Beginning with the line that holds "Given: Enable the" in the data below, give again every line through the one that holds "Given: Select the Rect transform tool", exactly as written.

---- MATERIAL SUPPLIED

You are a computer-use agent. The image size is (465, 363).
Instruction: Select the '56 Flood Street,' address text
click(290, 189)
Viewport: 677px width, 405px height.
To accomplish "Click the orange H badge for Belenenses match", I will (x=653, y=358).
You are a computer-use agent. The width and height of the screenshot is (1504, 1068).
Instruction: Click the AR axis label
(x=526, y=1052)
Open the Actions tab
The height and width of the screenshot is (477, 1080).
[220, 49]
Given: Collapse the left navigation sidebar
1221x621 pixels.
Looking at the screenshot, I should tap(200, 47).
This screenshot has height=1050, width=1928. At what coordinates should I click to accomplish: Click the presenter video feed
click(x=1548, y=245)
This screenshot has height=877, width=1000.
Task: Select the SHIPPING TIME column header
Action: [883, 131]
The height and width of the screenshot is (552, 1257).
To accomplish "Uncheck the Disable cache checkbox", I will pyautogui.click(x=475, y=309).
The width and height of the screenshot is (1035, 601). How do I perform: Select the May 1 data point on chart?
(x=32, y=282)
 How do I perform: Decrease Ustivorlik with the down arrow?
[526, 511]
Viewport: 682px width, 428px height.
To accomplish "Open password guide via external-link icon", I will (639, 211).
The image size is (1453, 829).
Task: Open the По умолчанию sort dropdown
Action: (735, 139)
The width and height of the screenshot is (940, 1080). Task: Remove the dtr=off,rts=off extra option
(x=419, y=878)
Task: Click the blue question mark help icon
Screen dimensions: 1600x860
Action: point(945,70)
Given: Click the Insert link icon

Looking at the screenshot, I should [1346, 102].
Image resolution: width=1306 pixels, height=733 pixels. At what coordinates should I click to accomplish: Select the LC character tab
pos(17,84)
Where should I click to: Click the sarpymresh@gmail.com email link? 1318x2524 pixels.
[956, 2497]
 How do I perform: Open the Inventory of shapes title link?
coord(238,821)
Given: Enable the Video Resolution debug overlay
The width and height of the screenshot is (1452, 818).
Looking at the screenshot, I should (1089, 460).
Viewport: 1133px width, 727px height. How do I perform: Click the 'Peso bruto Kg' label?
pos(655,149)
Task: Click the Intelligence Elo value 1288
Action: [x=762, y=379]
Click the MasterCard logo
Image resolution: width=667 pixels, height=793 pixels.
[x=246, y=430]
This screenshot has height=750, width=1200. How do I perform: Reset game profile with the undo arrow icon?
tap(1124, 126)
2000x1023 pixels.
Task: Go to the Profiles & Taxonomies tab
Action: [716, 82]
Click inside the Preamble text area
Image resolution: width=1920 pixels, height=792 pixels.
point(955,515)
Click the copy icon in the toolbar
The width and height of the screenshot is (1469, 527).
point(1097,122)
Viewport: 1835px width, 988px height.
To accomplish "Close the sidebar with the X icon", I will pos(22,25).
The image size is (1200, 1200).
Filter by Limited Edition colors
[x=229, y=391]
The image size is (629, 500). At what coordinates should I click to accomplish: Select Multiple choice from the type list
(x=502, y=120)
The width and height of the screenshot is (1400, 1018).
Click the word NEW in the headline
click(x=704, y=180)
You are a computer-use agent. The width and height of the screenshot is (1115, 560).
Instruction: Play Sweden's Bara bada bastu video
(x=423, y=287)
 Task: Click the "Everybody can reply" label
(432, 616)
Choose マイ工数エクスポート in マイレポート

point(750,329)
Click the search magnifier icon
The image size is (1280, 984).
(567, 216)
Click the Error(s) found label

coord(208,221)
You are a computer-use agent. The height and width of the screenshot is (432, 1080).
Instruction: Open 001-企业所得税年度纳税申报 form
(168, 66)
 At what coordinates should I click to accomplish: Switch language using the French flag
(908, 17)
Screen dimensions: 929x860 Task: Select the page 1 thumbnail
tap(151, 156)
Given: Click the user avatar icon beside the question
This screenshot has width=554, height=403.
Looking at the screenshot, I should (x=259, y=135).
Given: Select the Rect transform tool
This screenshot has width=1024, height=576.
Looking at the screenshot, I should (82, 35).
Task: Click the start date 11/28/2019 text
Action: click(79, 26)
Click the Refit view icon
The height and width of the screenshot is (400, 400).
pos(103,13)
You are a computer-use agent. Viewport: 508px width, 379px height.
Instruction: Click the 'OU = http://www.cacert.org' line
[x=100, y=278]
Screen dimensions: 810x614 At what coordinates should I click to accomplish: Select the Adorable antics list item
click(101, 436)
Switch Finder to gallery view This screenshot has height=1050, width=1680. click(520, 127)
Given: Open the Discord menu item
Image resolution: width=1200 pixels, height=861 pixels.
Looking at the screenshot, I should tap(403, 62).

--------

RESPONSE TO THIS EXERCISE »
Given: Enable the Video Resolution debug overlay
The width and height of the screenshot is (1452, 818).
Looking at the screenshot, I should (1089, 460).
Viewport: 1133px width, 727px height. How do I perform: Click the 'Peso bruto Kg' label?
pos(655,149)
Task: Click the Intelligence Elo value 1288
Action: [x=762, y=379]
Click the MasterCard logo
Image resolution: width=667 pixels, height=793 pixels.
[x=246, y=430]
This screenshot has height=750, width=1200. How do I perform: Reset game profile with the undo arrow icon?
tap(1124, 126)
2000x1023 pixels.
Task: Go to the Profiles & Taxonomies tab
Action: [716, 82]
Click inside the Preamble text area
Image resolution: width=1920 pixels, height=792 pixels.
point(955,515)
Click the copy icon in the toolbar
The width and height of the screenshot is (1469, 527).
point(1097,122)
Viewport: 1835px width, 988px height.
To accomplish "Close the sidebar with the X icon", I will pos(22,25).
The image size is (1200, 1200).
Filter by Limited Edition colors
[x=229, y=391]
The image size is (629, 500). At what coordinates should I click to accomplish: Select Multiple choice from the type list
(x=502, y=120)
The width and height of the screenshot is (1400, 1018).
Click the word NEW in the headline
click(x=704, y=180)
You are a computer-use agent. The width and height of the screenshot is (1115, 560).
Instruction: Play Sweden's Bara bada bastu video
(x=423, y=287)
 Task: Click the "Everybody can reply" label
(432, 616)
Choose マイ工数エクスポート in マイレポート

point(750,329)
Click the search magnifier icon
The image size is (1280, 984).
(567, 216)
Click the Error(s) found label

coord(208,221)
You are a computer-use agent. The height and width of the screenshot is (432, 1080).
Instruction: Open 001-企业所得税年度纳税申报 form
(168, 66)
 At what coordinates should I click to accomplish: Switch language using the French flag
(908, 17)
Screen dimensions: 929x860 Task: Select the page 1 thumbnail
tap(151, 156)
Given: Click the user avatar icon beside the question
This screenshot has width=554, height=403.
Looking at the screenshot, I should (x=259, y=135).
Given: Select the Rect transform tool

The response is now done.